All animals were observed for 14 days after dosing. Signs of erythema and oedema were assessed using the scoring system laid down in OECD 404. The animals were weighed on day 1 (prior to application) and on days 8 and 15. A careful clinical examination was made several times on the day of dosing (at least once during the first 30 minutes and with special attention given during the first 4 hours post-dose). As soon as symptoms were noticed they were recorded. Thereafter, the animals were observed for clinical signs once daily until the end of the observation period. All abnormalities were recorded. Cageside observations included changes in the skin and fur, eyes and mucous membranes. Also respiratory, circulatory, autonomic and central nervous systems and somatomotor activity and behaviour pattern were examined. Attention was directed to observations of tremors, convulsions, salivation, diarrhea, lethargy, sleep and coma.

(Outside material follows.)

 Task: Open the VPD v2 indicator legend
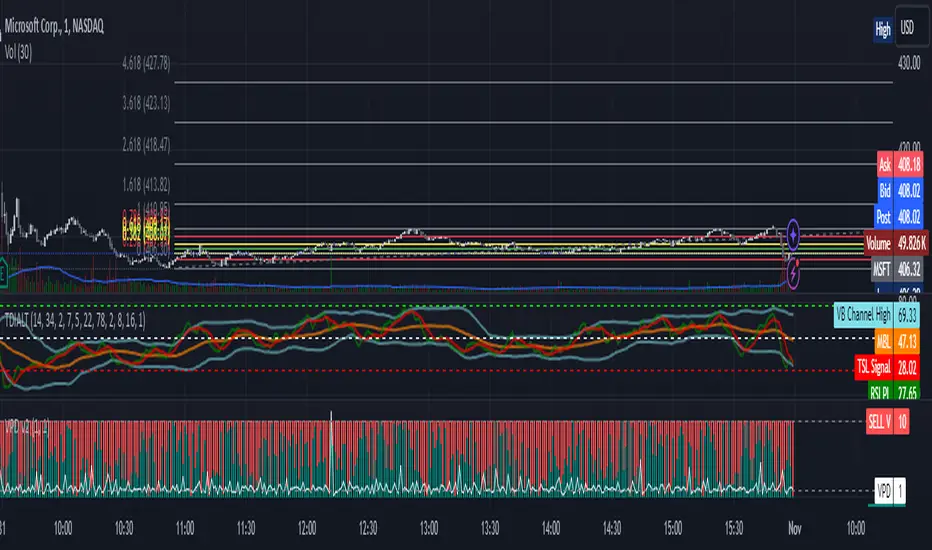pos(27,427)
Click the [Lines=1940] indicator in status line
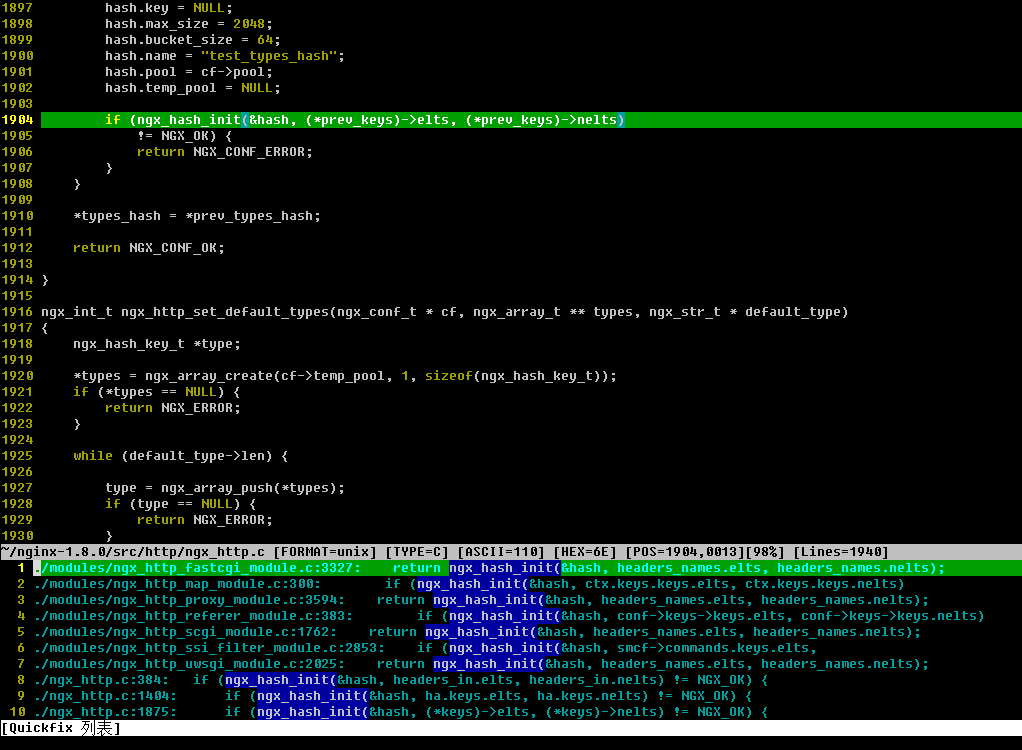This screenshot has height=750, width=1022. point(840,552)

At the end of the observation period the animals were sacrificed with an overdosage of pentobarbital injected intraperitoneally at a dosage of 250 – 400 mg/kg bw. All animals were subjected to gross necropsy and examined macroscopically for gross pathological changes. In absence of gross pathological changes no tissues were preserved for a possible histopathological evaluation.

The test item showed no mortality, no signs of acute dermal toxicity but slight signs of dermal irritation after a single dose application.

The body weight development of all male and female animals was within the expected range.

No specific gross pathological changes were recorded for any animal.

Under the conditions of the present study, single dermal application of the test item 2,6-Di-tert-butyl-4-nonylphenol to rats at a dose of 2000 mg/kg body weight was not associated with mortality and there were no signs of toxicity but slight signs of irritation. The dermal LD50 was determined to be >2000 mg 2,6-Di-tert-butyl-4-nonylphenol /kg body weight.